:: Source material
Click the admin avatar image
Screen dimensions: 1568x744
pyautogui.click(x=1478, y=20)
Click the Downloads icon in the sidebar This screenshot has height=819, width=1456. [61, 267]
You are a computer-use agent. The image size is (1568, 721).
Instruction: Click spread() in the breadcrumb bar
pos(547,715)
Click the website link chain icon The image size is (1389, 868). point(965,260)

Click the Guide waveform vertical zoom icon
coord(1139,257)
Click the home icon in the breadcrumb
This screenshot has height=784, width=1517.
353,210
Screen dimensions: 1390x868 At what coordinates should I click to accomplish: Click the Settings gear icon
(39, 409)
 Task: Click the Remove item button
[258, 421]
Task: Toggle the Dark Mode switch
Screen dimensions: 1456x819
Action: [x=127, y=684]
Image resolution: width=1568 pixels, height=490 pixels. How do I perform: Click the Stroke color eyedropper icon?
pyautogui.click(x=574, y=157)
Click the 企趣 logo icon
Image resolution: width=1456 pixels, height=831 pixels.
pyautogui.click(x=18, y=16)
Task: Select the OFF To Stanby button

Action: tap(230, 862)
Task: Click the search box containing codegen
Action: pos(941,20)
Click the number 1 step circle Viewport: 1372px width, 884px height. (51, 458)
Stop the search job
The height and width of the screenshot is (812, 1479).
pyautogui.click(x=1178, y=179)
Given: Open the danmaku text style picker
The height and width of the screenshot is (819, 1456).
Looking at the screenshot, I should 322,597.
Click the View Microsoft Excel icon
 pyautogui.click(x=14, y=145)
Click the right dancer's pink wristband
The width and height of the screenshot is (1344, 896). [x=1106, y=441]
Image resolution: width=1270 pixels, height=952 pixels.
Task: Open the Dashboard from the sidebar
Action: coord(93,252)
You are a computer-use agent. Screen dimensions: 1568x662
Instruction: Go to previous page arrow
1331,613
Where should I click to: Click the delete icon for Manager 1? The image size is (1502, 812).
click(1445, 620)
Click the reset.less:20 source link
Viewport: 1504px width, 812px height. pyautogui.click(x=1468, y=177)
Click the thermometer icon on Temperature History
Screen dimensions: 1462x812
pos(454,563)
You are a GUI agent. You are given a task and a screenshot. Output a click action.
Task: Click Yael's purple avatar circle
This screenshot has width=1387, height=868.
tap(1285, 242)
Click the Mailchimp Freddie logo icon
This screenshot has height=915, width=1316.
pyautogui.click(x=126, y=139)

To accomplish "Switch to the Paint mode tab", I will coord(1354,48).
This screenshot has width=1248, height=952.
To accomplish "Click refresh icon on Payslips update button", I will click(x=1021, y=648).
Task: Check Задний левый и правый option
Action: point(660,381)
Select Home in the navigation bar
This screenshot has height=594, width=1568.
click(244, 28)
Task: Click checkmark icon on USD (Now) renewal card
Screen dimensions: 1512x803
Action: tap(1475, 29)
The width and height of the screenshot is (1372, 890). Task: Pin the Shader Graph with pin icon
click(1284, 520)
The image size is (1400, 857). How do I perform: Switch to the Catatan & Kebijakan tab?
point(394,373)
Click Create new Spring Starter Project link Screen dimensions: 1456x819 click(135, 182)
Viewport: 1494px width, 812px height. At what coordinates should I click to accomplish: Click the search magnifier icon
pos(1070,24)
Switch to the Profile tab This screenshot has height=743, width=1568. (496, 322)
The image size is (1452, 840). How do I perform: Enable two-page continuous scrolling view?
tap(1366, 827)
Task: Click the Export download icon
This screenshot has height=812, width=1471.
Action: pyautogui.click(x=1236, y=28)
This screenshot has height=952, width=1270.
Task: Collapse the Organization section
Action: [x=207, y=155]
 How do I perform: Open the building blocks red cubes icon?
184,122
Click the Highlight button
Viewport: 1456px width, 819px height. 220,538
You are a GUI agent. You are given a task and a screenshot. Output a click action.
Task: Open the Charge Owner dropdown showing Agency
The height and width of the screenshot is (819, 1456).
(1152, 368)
::::
(Problem to solve): Please restate every record shown above, word for word.

(Exercise result):
Click the admin avatar image
Screen dimensions: 1568x744
pyautogui.click(x=1478, y=20)
Click the Downloads icon in the sidebar This screenshot has height=819, width=1456. [61, 267]
You are a computer-use agent. The image size is (1568, 721).
Instruction: Click spread() in the breadcrumb bar
pos(547,715)
Click the website link chain icon The image size is (1389, 868). point(965,260)

Click the Guide waveform vertical zoom icon
coord(1139,257)
Click the home icon in the breadcrumb
This screenshot has height=784, width=1517.
353,210
Screen dimensions: 1390x868 At what coordinates should I click to accomplish: Click the Settings gear icon
(39, 409)
 Task: Click the Remove item button
[258, 421]
Task: Toggle the Dark Mode switch
Screen dimensions: 1456x819
Action: [x=127, y=684]
Image resolution: width=1568 pixels, height=490 pixels. How do I perform: Click the Stroke color eyedropper icon?
pyautogui.click(x=574, y=157)
Click the 企趣 logo icon
Image resolution: width=1456 pixels, height=831 pixels.
pyautogui.click(x=18, y=16)
Task: Select the OFF To Stanby button

Action: tap(230, 862)
Task: Click the search box containing codegen
Action: pos(941,20)
Click the number 1 step circle Viewport: 1372px width, 884px height. (51, 458)
Stop the search job
The height and width of the screenshot is (812, 1479).
pyautogui.click(x=1178, y=179)
Given: Open the danmaku text style picker
The height and width of the screenshot is (819, 1456).
Looking at the screenshot, I should 322,597.
Click the View Microsoft Excel icon
 pyautogui.click(x=14, y=145)
Click the right dancer's pink wristband
The width and height of the screenshot is (1344, 896). [x=1106, y=441]
Image resolution: width=1270 pixels, height=952 pixels.
Task: Open the Dashboard from the sidebar
Action: coord(93,252)
You are a computer-use agent. Screen dimensions: 1568x662
Instruction: Go to previous page arrow
1331,613
Where should I click to: Click the delete icon for Manager 1? The image size is (1502, 812).
click(1445, 620)
Click the reset.less:20 source link
Viewport: 1504px width, 812px height. pyautogui.click(x=1468, y=177)
Click the thermometer icon on Temperature History
Screen dimensions: 1462x812
pos(454,563)
You are a GUI agent. You are given a task and a screenshot. Output a click action.
Task: Click Yael's purple avatar circle
This screenshot has width=1387, height=868.
tap(1285, 242)
Click the Mailchimp Freddie logo icon
This screenshot has height=915, width=1316.
pyautogui.click(x=126, y=139)

To accomplish "Switch to the Paint mode tab", I will coord(1354,48).
This screenshot has width=1248, height=952.
To accomplish "Click refresh icon on Payslips update button", I will click(x=1021, y=648).
Task: Check Задний левый и правый option
Action: point(660,381)
Select Home in the navigation bar
This screenshot has height=594, width=1568.
click(244, 28)
Task: Click checkmark icon on USD (Now) renewal card
Screen dimensions: 1512x803
Action: tap(1475, 29)
The width and height of the screenshot is (1372, 890). Task: Pin the Shader Graph with pin icon
click(1284, 520)
The image size is (1400, 857). How do I perform: Switch to the Catatan & Kebijakan tab?
point(394,373)
Click Create new Spring Starter Project link Screen dimensions: 1456x819 click(135, 182)
Viewport: 1494px width, 812px height. At what coordinates should I click to accomplish: Click the search magnifier icon
pos(1070,24)
Switch to the Profile tab This screenshot has height=743, width=1568. (496, 322)
The image size is (1452, 840). How do I perform: Enable two-page continuous scrolling view?
tap(1366, 827)
Task: Click the Export download icon
This screenshot has height=812, width=1471.
Action: pyautogui.click(x=1236, y=28)
This screenshot has height=952, width=1270.
Task: Collapse the Organization section
Action: [x=207, y=155]
 How do I perform: Open the building blocks red cubes icon?
184,122
Click the Highlight button
Viewport: 1456px width, 819px height. 220,538
You are a GUI agent. You are given a task and a screenshot. Output a click action.
Task: Open the Charge Owner dropdown showing Agency
The height and width of the screenshot is (819, 1456).
(1152, 368)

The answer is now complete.